Tapi bangkitnya lusinan negara baru sekitar pertengahan abad
keduapuluh itu di mana panji-panji universalitas keadilan
dijunjung tinggi segera disusul oleh dekade-dekade kekecewaan
(disillusionment) dan pengkhianatan terhadap citra
universalitas keadilan itu. Ternyata besar sekali kesenjangan
antara nilai-nilai universal dengan praktek-praktek partikular
yang berlaku di negara-negara yang baru merdeka tersebut. Maka
penghargaan atas nilai-nilai universal pun kembali surut.
Studi-studi etnografis kembali memperoleh apresiasi yang
tinggi. Di dalam telaah ilmu politik mengenai Indonesia,
misalnya, kita dapati Harry Benda menyerang asumsi dasar
Herbert Feith ketika yang terakhir ini bicara tentang
demokrasi konstitusional di Indonesia. Pada hakikatnya Benda
menyatakan bahwa demokrasi konsitusional bukanlah "barang"
milik bersama, dan bahwa Indonesia punya ideal dan sistem
politik partikularnya sendiri. Juga kita alami buku klasik
George Kahin Nationalism and Revolution in Indoensia secara
telak diatasi pamornya oleh rangkaian karya-karya Clifford
Geertz dan Benedict Anderson yang semuanya menekankan
partikularitas kebudayaan dan politik.
Kembali universalitas menjadi pecundang dan partikularitas
menjadi pedoman. Sekali lagi faktor-faktor kebudayaan
mengambil tempat sentral dalam telaah-telaah politik dan
ekonomi di mana juga terkandung telaah-telaah, implisit maupun
eksplisit, mengenai keadilan.
Dalam perspektif inilah kita harus menempatkan penilaian
sementara kalangan intelektual bangsa kita terhadap Pancasila.

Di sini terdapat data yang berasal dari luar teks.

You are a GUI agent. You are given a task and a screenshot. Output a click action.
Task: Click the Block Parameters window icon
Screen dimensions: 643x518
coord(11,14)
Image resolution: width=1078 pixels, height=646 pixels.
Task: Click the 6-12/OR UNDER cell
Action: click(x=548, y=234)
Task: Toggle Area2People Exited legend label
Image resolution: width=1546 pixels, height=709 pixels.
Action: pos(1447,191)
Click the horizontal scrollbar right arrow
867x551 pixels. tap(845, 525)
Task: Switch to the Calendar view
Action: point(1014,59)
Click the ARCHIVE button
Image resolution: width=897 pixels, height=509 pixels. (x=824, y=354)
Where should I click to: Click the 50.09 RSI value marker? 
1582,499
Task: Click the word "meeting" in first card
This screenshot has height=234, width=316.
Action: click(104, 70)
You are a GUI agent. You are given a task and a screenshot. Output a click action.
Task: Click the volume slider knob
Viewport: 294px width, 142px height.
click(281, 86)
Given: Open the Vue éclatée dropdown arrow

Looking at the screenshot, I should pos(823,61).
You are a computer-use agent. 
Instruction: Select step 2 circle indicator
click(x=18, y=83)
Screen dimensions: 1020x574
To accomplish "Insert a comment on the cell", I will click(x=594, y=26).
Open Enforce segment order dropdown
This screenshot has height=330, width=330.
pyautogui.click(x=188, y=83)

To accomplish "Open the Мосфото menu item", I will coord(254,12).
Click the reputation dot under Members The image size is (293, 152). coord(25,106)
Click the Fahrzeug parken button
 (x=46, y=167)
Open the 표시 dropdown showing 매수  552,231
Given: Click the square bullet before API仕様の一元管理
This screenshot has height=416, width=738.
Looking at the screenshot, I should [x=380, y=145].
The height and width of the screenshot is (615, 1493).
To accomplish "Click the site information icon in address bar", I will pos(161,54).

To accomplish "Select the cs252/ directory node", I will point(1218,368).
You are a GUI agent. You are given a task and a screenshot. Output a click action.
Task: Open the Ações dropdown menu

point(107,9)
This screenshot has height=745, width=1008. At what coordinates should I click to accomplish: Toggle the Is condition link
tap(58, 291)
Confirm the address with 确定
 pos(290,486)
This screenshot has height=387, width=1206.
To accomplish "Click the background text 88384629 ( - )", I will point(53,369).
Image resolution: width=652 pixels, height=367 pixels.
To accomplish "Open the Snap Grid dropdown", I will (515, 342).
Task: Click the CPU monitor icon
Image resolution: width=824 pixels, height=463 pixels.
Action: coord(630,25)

Falsafah negara kita ini dipandang tak lebih dari penjajaran
(juxtapositio) dari segenap nilai-nilai yang secara universal
baik. Untuk mengutip ucapan seseorang bekas tokoh mahasiswa,
"Ideal Pancasila sama dengan perlunya memiliki satu kepala,
dua tangan dan dua kaki". Tapi ini adalah suatu pemahaman yang
sangat keliru tentang falsafah negara kita itu. Bagi bangsa
Indonesia, Pancasila bukanlah semata-mata kumpulan nilai-nilai
universal. Lebih dari universalitasnya justru tumbuh dari
suatu pengalaman yang sangat partikular, yang mau tak mau
menggiring bangsa kita kepada pengakuan akan luhur dan
esensialnya nilai-nilai yang terkandung di dalamnya. Kerinduan
akan nilai-nilai yang terkandung didalamnya memang adalah
suatu kerinduan universal. Tapi pengalaman eksploitasi dalam
skala seperti yang dialami oleh bangsa Indonesia, terutama di
pulau Jawa, adalah sesuatu yang sangat partikular. Professor
Gonggrip memberi kita suatu ilustrasi yang sangat hidup dari
pengalaman eksploitasi yang amat partikular itu:
"Tak ada tanaman yang begitu banyak menimbulkan
kesengsaraan dibanding dengan indigo. Ketika itu secara
gegabah ditanam di Priangan tahun 1830, hanya
malapetakalah yang terjadi. Rakyat dari sejumlah desa di
kecamatan Simpur dipaksa bekerja di ladang-ladang indigo
yang jauh dari rumah mereka selama tujuh bulan terus
menerus, dengan keharusan menyediakan makanan mereka
sendiri. Tatkala mereka pulang dijumpainya sawah-sawah
mereka sudah dalam keadaan hancur sama sekali. Lima ribu
orang dan tiga ribu ekor kerbau dipaksa mengolah tanah
untuk memasok sebuah pabrik yang baru saja didirikan.
Ketika kerja paksa itu rampung, bibit indigo (yang
sedianya ditanam di situ) belum juga tiba. Dua bulan
kemudian, ketika rerumputan dan ilalang kembali menutupi
pesawahan mereka, barulah kapal-kapal tiba dari Batavõa.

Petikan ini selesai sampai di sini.